Problem statement
Using the records below, find every line that includes "computer" and copy it.
- - -
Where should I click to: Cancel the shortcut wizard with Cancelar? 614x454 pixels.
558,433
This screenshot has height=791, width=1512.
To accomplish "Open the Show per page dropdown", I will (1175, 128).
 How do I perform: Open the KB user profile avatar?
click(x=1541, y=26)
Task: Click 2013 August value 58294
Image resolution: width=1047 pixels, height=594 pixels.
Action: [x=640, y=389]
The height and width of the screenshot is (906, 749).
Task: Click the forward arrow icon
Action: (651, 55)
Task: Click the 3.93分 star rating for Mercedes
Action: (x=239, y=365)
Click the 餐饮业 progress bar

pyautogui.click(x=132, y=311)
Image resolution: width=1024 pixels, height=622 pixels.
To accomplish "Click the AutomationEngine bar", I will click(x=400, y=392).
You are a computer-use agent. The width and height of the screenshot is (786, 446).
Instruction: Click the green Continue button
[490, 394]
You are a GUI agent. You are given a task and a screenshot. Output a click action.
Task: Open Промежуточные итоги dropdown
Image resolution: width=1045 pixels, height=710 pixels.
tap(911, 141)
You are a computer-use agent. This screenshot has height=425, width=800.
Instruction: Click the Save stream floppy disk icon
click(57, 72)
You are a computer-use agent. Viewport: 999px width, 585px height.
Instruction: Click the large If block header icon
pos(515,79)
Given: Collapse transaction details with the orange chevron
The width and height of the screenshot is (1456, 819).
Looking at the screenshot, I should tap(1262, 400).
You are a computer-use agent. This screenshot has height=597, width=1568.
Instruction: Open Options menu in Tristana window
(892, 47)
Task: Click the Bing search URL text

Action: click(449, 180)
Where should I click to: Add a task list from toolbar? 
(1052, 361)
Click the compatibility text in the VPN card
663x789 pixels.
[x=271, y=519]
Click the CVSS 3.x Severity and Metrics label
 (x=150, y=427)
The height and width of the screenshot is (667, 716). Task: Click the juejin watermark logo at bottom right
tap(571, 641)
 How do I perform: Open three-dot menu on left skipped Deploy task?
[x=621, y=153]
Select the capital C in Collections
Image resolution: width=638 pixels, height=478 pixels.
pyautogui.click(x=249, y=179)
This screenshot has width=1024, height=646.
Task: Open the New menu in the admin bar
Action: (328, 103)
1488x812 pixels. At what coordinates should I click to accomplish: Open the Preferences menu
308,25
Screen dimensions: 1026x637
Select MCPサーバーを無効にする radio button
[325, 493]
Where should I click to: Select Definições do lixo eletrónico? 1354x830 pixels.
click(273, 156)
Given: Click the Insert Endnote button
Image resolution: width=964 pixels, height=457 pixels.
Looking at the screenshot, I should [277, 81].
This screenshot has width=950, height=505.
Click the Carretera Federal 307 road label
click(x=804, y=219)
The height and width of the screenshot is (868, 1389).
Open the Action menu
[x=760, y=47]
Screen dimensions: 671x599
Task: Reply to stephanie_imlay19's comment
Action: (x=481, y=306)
- - -
Expected answer
You are a computer-use agent. The width and height of the screenshot is (786, 446).
You are a computer-use agent. This screenshot has height=425, width=800.
You are a computer-use agent. Viewport: 999px width, 585px height.
You are a computer-use agent. This screenshot has height=597, width=1568.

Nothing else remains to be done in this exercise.